The works included in this dissertation focus on the application of analytical and biochemical methodologies to study metal-binding and metal-regulating biomolecules. Additionally, aspects of molecular biology, programming, and spectroscopy are found in these works. This thesis describes the implementation of mass spectrometry-based techniques to understand metal dynamics in the extracellular space. Chapter One describes the current state of mass-spectrometry-based applications toward the discovery of metal-binding species and methods to determine metal-interaction sites. This chapter highlights techniques for understanding metal dynamics of metal-binding biomolecules as well as monitoring the distribution of metal micronutrient speciation in the extracellular space. Topics include sample preparation, native and non-native mass spectrometry (NMS), size exclusion chromatography coupled with inductively coupled plasma mass spectrometry (SEC-ICP-MS), and immobilized metal affinity chromatography (IMAC). This chapter will provide the framework for the following chapters in this thesis.
Chapter Two describes efforts to elucidate the zinc and copper binding propensity and binding site of the peptide hormone C-peptide. Methods used include mass spectrometry (MS), nuclear magnetic resonance (NMR), ultraviolet–visible light spectroscopy, and isothermal calorimetry (ITC). These studies determined that Cu2+ binding occurs primarily at the N-terminus; however, other interaction sites beyond what could be confidently detected may occur at the C-terminal region.
Chapter Three focuses on identifying copper-binding peptides by IMAC. This chapter includes work towards the development and the utilization of IMAC to enrich synthetic metal binding peptides as well as the peptide hormone hepcidin – showing possible structural dependence of Hepcidin for Cu2+ mediated ternary complex formation. IMAC work was further extended to identify Cu2+ binding peptides from enzymatically digested rice bran. Specific peptides were selected based on common sequence motifs and hydrophobicity. Selected peptides were investigated for their Cu2+ binding and anti-oxidative properties through chelator, copper reduction, and copper reactivity assays. Lastly, we demonstrate through in vitro studies followed by western blot increased AMP-activated protein kinase (AMPK) activation for each peptide, indicating a link between altered copper bioavailability and decreased diabetic complications.

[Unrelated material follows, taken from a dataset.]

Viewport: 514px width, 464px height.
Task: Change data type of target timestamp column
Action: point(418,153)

Chapter Four includes developing and optimizing an IMAC procedure for enriching copper-interacting proteins from serum and plasma. This work describes buffer optimization, rational chelator selection, serum loading considerations, and applications for probing biological states. Specifically, this chapter describes the use of IMAC to investigate the strength of copper-mediated ternary complex formation of serum protein, revealing differences concerning the amount of serum applied to a fixed amount of resin. Further, work involving the analysis of plasma collected from patients with Wilson disease and without using a traditional proteomics workflow and the developed IMAC-proteomics workflow is described. Preliminary data from applying IMAC coupled with proteomics to enrich metal binding species from serum collected from obese and post-bariatric surgery mice. This work chapter showcases the use of IMAC beyond the identification of metal interacting species and provides evidence of changes in metal-binding propensities in disease states.

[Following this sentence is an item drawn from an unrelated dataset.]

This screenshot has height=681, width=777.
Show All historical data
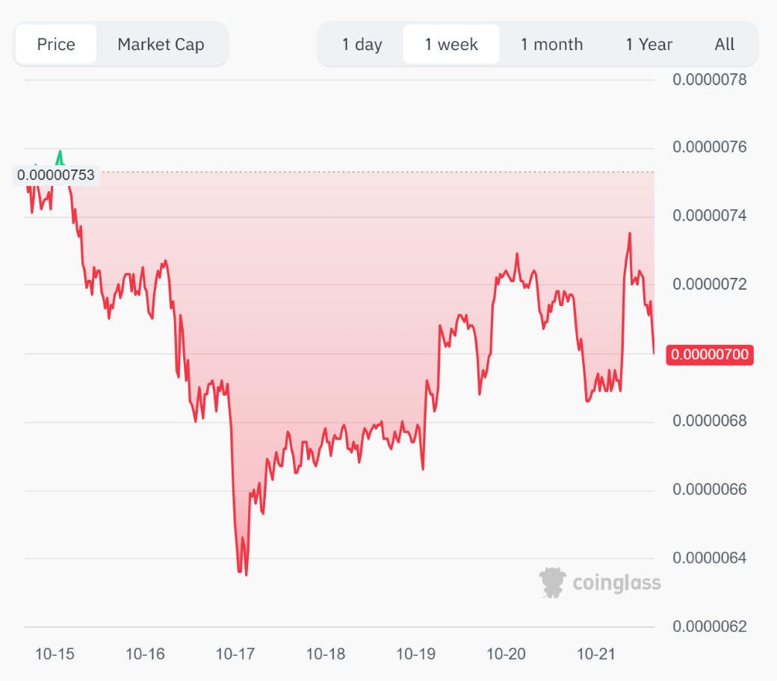[724, 44]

Chapter Five describes collaborative work towards understanding monosaccharides’ influence in the copper-containing ferroxidase ceruloplasmin. Previous work has demonstrated that ceruloplasmin concentration is decoupled to its bioactivity in the presence of monosaccharides such as glucose. Moreover, in the presence of ceruloplasmin degrades at a higher rate through an unknown mechanism. This chapter described our efforts to both substantiate these observations and elucidate the mechanism of glucose-dependent bioactivity.